(Recorded information begins)

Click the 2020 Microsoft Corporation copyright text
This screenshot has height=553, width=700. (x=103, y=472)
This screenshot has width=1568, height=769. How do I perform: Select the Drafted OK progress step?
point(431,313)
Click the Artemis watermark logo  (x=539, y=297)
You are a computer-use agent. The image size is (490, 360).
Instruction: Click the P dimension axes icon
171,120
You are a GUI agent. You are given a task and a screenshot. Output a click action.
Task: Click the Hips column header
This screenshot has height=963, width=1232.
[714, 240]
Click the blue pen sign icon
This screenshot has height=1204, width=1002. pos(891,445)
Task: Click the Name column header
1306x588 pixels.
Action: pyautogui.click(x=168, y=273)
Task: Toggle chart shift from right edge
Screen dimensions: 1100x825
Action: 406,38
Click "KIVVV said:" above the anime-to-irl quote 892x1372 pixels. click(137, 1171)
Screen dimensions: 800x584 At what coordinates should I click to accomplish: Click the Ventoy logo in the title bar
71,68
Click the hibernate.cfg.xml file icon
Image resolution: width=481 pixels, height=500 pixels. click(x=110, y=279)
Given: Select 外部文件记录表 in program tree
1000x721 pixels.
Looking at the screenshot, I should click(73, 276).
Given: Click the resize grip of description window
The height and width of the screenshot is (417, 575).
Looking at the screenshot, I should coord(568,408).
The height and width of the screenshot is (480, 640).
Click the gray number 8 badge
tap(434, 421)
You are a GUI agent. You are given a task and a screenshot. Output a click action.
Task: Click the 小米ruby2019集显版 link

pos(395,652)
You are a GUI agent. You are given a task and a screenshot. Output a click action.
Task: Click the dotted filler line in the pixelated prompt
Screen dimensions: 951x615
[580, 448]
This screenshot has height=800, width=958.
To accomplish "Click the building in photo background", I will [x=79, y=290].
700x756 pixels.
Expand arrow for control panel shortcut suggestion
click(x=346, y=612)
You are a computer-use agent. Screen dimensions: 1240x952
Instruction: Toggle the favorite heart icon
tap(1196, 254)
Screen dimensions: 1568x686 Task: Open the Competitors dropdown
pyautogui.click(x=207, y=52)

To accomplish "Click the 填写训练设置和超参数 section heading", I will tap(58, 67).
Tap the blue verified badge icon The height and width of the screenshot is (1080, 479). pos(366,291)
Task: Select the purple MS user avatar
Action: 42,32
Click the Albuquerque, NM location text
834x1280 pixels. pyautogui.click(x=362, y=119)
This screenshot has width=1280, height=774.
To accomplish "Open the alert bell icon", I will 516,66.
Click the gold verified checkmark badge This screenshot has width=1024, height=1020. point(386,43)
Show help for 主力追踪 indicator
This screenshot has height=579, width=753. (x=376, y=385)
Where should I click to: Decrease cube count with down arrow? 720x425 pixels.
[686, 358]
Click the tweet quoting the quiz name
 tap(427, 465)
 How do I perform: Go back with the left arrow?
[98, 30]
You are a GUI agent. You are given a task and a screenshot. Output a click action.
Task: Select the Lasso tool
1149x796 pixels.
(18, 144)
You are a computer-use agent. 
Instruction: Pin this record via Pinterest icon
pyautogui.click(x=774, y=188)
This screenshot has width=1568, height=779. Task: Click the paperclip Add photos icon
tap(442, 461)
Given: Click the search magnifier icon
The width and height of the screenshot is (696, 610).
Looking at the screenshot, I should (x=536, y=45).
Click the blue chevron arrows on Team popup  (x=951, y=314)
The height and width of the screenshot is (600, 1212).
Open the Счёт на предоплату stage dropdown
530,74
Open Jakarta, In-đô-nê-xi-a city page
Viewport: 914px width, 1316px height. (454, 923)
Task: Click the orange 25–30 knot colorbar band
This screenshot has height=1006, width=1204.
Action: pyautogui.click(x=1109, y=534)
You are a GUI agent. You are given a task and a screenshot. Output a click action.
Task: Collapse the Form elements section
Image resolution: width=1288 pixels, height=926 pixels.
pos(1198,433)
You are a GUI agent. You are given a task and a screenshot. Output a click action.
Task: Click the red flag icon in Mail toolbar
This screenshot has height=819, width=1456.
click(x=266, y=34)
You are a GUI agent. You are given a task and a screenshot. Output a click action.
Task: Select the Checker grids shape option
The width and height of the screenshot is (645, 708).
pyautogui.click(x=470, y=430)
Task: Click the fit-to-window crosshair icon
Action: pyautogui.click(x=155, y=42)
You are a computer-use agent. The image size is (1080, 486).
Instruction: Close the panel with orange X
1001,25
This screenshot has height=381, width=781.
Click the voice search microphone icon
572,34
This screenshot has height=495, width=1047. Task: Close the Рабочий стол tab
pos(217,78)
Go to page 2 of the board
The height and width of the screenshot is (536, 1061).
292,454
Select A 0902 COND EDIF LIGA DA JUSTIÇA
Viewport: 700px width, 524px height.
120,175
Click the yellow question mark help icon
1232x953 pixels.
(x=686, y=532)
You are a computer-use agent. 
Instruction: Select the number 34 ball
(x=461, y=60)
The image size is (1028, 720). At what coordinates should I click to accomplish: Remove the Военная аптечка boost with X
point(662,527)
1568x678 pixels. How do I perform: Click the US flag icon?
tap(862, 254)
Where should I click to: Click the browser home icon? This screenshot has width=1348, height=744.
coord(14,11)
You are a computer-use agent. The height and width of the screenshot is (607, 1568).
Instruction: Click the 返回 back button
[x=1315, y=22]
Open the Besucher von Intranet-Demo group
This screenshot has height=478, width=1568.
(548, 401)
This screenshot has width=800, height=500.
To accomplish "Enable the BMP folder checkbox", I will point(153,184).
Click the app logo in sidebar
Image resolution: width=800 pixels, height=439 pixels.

(Recorded information ends)

◆ **Work to be completed**
Copy out each line of the data in which the word "computer" appears.

◆ **Solved exercise**
You are a computer-use agent. The image size is (490, 360).
You are a computer-use agent. Screen dimensions: 1240x952
You are a computer-use agent. 
You are a computer-use agent. The image size is (1080, 486).
You are a computer-use agent. 
You are a computer-use agent. The height and width of the screenshot is (607, 1568).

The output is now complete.